Your objective
Using the text below on UK Biobank accelerometer data, explain why the proposal calls itself critical.

Text section
━━━━
Extracting Meaningful Health Information from Raw Accelerometer Data in UK Biobank
UK Biobank accelerometer data will allow more precise investigation into physical activity and its health associations. We propose to investigate:
1) Which participants are actually wearing the devices, and for how long
2) How much time is spent in sleep, sedentary behaviour, and physical activity
3) How much time is spent in specific behaviours of interest such as walking and cycling
4) What physical activity patterns can be characterised from accelerometer data
Participant level summary variables will be returned to UK Biobank. This will allow non-specialists worldwide to benefit from the information currently locked within Biobank's accelerometer data. UK Biobank aims to improve the prevention, diagnosis and treatment of life-threatening illnesses. This research is relevant as insufficient physical activity is associated with a range of chronic diseases and premature mortality. However these associations are based on self-reported data which is crude and prone to measurement error. Therefore, uncertainty exists on the level of physical activity people engage in, the exact amount and type of activity that should be recommended, and which interventions are most effective. This proposal is therefore critical as it will allow epidemiologists to more accurately explore physical activity and its associated health consequences. We will use published methods to convert raw accelerometer data into meaningful summary variables to explore the role of different physical activity patterns in health. Examples include time spent in: non-wear, sleep, sedentary behaviour, light and moderate-to-vigorous intensity physical activity. These methods will be computationally optimised so that each accelerometer file can be processed efficiently. Emerging automated (`machine learning`) methods will be used to extract specific behaviours such as walking from the raw data. These physical activity variables will be assessed across subgroups (such as age, gender, socio-economic status, and health status) using standard epidemiological techniques. We require access to the full cohort of participants in UK Biobank. Note that in addition to analysing accelerometer data in those who receive the device (currently ~29k but expected to be >100k), we wish to explore if their general characteristics are similar or not to the entire cohort.
━━━━
Provided data

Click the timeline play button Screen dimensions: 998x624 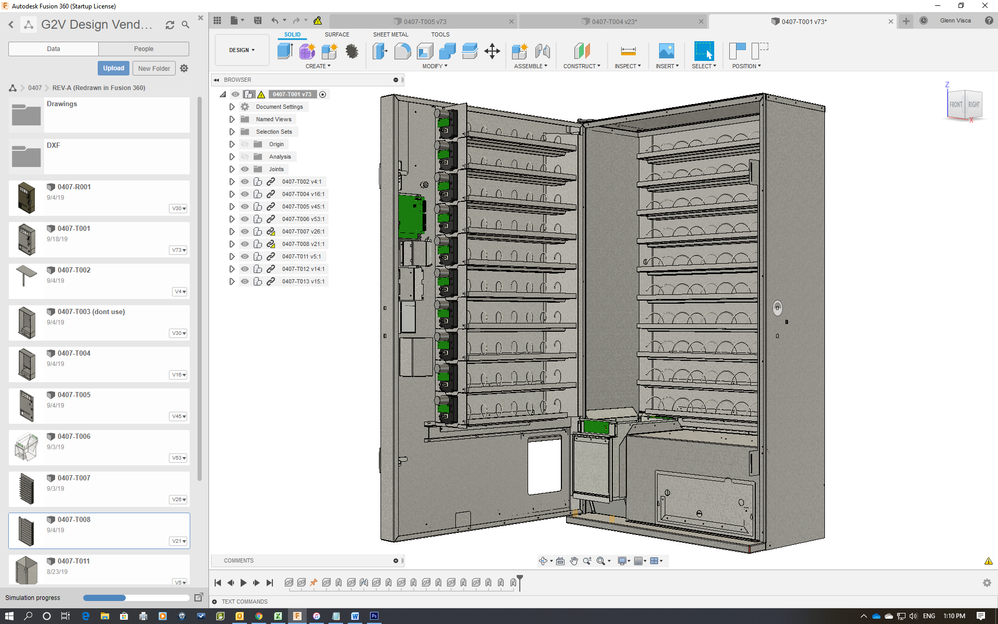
━━━━
Solution
Insufficient physical activity is linked to chronic diseases and premature mortality, but those links rest on self-reported data that is crude and prone to measurement error. This leaves uncertainty about how active people are, what amount and type of activity to recommend, and which interventions work best. The proposal is critical because it will let epidemiologists explore physical activity and its health consequences more accurately.